• [Work to do]
**a.** From the survey methodology excerpt, list every rate reported for quarter 1 fieldwork, each with its percentage.
**b.** According to the survey methodology excerpt, what was the median completion time for the online survey?

═══ Document section ═══

All non-responding addresses were sent two reminder letters, at the end of the second and fourth weeks of fieldwork respectively. A pre-selected subset of non-responding addresses (see Figure 2) was sent a third reminder letter at the end of the sixth week of fieldwork. The information contained in the reminder letters was similar to the invitation letters, with slightly modified messaging to reflect each reminder stage.
As well as the online survey, respondents were given the option to complete a paper questionnaire, which consisted of an abridged version of the online survey. Each letter informed respondents that they could request a paper questionnaire by contacting Kantar Public using the email address or freephone telephone number provided, and a cut-off date for paper questionnaire requests was also included on the letters.
In addition, some addresses received up to two paper questionnaires with the second reminder letter. This targeted approach was developed based on historical data Kantar Public has collected through other studies, which suggests that proactive provision of paper questionnaires to all addresses can actually displace online responses in some strata. Paper questionnaires were pro-actively provided to (i) sampled addresses in the most deprived quintile group, and (ii) sampled addresses where it was expected that every resident would be aged 65 or older (based on CACI data).
4.2 Fieldwork performance
In total, 43,154 respondents completed the survey during quarter 1 – 37,470 via the online survey and 5,684 by returning a paper questionnaire. Following data quality checks (see Chapter 4 for details), 2,649 respondents were removed, leaving 40,505 respondents in the final dataset.
This constitutes a 44% conversion rate, a 32% household-level response rate, and an individual-level response rate of 26% [footnote 9].
For the online survey, the median completion time was 25 minutes and 9 seconds, and the average completion time was 27 minutes and 28 seconds [footnote 10].
5. Data processing
5.1 Data management
Due to the different structures of the online and paper questionnaires, data management was handled separately for each mode. Online questionnaire data was collected via the web script and, as such, was much more easily accessible. By contrast, paper questionnaires were scanned and converted into an accessible format.

═══ Given entries ═══

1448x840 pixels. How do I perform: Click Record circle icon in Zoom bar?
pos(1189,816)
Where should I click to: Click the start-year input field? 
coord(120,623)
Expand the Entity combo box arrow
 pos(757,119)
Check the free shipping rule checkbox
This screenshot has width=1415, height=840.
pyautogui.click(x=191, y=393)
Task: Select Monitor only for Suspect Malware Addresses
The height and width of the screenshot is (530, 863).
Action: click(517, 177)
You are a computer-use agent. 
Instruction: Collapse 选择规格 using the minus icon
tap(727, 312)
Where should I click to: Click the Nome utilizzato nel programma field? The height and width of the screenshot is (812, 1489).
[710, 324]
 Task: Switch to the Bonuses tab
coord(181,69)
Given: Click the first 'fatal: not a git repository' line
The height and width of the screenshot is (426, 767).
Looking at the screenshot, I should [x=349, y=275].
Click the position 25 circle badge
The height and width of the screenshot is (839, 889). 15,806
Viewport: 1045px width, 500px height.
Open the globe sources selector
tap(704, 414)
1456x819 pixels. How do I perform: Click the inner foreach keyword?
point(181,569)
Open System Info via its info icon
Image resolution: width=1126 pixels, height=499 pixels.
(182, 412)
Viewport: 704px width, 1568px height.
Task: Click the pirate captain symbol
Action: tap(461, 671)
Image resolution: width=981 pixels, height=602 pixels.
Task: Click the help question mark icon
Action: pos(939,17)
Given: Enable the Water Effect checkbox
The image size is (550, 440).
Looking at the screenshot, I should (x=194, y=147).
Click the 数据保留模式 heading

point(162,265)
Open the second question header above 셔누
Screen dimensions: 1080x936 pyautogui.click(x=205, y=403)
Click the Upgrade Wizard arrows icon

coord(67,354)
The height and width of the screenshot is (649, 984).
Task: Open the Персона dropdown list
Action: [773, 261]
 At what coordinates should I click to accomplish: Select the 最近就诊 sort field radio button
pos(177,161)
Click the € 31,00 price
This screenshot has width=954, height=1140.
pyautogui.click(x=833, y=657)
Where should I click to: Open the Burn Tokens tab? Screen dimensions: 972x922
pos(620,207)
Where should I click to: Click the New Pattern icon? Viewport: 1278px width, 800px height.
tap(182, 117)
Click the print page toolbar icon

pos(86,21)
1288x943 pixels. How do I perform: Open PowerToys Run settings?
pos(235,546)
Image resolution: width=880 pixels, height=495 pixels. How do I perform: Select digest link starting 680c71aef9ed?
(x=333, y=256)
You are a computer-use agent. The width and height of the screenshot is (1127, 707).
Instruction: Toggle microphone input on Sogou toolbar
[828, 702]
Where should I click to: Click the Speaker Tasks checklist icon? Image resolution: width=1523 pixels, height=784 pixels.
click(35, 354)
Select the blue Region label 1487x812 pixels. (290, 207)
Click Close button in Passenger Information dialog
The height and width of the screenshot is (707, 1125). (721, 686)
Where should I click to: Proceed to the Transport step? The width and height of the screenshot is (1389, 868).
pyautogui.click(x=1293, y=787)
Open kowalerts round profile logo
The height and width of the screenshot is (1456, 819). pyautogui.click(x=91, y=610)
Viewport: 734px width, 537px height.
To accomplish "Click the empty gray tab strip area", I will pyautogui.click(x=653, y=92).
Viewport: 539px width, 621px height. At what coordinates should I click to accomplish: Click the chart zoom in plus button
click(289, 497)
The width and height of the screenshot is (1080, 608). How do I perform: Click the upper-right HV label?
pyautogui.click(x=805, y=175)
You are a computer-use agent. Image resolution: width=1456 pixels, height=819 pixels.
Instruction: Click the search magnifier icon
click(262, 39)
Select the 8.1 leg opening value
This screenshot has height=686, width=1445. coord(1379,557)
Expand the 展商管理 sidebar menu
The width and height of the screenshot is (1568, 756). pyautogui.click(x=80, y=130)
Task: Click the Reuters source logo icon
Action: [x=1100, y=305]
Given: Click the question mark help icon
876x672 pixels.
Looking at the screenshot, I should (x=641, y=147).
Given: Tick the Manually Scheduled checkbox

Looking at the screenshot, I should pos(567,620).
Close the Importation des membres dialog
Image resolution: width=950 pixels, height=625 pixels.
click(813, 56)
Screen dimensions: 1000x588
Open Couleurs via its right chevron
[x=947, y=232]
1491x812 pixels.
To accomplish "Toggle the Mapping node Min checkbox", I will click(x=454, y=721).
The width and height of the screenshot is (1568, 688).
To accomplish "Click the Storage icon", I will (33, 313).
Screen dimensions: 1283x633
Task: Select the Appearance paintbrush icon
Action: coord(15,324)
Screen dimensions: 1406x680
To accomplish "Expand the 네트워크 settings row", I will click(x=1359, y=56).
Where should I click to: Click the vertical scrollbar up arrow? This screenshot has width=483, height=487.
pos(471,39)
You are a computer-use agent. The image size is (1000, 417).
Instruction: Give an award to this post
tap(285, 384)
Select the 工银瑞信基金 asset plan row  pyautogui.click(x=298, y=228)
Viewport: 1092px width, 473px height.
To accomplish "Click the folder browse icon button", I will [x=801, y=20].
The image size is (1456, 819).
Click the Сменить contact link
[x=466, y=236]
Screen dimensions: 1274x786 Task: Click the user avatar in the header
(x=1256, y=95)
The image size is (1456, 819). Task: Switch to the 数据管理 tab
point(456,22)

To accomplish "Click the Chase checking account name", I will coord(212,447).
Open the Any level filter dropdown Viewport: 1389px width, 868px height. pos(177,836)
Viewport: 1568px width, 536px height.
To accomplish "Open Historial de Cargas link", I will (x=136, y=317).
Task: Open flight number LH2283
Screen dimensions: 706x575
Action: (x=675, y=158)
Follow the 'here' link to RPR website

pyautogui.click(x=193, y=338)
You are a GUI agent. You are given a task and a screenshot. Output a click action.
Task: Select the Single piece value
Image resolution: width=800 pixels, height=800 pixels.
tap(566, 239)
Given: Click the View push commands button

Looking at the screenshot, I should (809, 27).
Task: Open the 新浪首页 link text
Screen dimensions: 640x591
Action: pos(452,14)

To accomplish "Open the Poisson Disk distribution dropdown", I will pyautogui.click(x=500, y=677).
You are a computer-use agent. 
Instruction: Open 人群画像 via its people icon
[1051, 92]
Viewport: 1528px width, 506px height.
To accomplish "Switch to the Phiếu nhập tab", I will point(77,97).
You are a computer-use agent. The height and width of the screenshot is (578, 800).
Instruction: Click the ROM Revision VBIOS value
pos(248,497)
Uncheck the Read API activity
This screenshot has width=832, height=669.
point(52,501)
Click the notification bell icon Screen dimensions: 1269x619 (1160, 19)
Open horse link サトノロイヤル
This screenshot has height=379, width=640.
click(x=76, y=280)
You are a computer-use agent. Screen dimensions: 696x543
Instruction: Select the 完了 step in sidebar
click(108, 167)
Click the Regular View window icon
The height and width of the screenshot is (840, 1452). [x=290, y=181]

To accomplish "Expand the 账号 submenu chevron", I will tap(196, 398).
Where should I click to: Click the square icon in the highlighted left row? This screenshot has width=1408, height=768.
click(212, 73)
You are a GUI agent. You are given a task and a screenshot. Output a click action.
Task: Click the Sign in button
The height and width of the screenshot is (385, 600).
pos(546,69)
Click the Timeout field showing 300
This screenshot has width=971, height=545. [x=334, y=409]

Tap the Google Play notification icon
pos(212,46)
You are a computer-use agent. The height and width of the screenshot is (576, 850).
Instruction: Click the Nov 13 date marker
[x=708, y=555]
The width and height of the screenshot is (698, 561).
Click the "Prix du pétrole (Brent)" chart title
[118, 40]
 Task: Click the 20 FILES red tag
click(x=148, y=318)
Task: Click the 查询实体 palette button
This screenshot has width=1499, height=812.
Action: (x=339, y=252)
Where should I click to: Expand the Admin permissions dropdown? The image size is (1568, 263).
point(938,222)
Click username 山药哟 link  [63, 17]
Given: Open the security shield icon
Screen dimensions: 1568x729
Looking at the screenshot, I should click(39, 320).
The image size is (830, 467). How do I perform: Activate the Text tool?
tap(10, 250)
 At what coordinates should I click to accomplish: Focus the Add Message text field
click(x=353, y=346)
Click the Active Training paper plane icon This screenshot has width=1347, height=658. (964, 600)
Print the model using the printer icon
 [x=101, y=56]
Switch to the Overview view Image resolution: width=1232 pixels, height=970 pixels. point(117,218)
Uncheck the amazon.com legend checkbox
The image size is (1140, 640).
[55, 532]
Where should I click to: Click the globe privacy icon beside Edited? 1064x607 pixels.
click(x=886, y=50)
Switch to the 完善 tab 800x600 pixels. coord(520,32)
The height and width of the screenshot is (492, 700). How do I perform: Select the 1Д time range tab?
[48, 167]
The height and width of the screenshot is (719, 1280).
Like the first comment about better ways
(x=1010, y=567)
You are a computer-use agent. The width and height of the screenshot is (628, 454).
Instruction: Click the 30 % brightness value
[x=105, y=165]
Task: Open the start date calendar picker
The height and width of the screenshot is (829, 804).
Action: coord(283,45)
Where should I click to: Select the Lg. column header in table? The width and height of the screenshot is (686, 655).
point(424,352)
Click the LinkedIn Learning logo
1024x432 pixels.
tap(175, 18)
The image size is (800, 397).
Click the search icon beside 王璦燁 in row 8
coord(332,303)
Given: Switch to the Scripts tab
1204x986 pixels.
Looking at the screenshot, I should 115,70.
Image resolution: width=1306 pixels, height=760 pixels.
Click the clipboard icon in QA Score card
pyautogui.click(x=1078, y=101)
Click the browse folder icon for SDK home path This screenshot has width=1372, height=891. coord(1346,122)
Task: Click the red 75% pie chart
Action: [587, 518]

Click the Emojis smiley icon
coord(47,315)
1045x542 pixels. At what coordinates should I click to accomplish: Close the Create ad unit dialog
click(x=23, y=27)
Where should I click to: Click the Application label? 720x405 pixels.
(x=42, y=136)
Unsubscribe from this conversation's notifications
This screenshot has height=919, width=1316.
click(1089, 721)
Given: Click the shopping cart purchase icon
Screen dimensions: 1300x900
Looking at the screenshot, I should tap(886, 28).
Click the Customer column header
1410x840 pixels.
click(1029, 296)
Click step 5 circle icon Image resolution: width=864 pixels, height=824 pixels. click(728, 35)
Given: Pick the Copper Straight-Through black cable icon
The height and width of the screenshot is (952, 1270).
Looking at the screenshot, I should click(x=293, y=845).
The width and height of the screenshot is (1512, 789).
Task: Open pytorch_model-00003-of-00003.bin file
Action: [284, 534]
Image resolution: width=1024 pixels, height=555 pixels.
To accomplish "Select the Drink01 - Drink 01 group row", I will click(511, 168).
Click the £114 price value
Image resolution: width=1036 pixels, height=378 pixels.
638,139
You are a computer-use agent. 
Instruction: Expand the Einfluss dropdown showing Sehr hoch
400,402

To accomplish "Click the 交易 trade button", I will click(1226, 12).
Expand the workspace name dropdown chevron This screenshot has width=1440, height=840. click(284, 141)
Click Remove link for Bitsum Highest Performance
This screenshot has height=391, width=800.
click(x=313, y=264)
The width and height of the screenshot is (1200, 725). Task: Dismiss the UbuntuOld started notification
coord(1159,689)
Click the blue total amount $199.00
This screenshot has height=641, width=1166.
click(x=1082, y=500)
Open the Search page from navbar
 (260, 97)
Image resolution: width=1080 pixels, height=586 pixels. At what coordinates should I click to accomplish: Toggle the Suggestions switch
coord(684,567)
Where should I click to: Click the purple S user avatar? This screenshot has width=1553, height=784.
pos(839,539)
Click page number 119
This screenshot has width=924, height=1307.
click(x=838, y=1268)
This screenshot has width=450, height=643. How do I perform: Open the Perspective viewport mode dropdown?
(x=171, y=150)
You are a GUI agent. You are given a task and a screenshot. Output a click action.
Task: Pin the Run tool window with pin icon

═══

• [Solution set]
**a.**
Conversion rate: 44%
Household-level response rate: 32%
Individual-level response rate: 26%

**b.** 25 minutes and 9 seconds.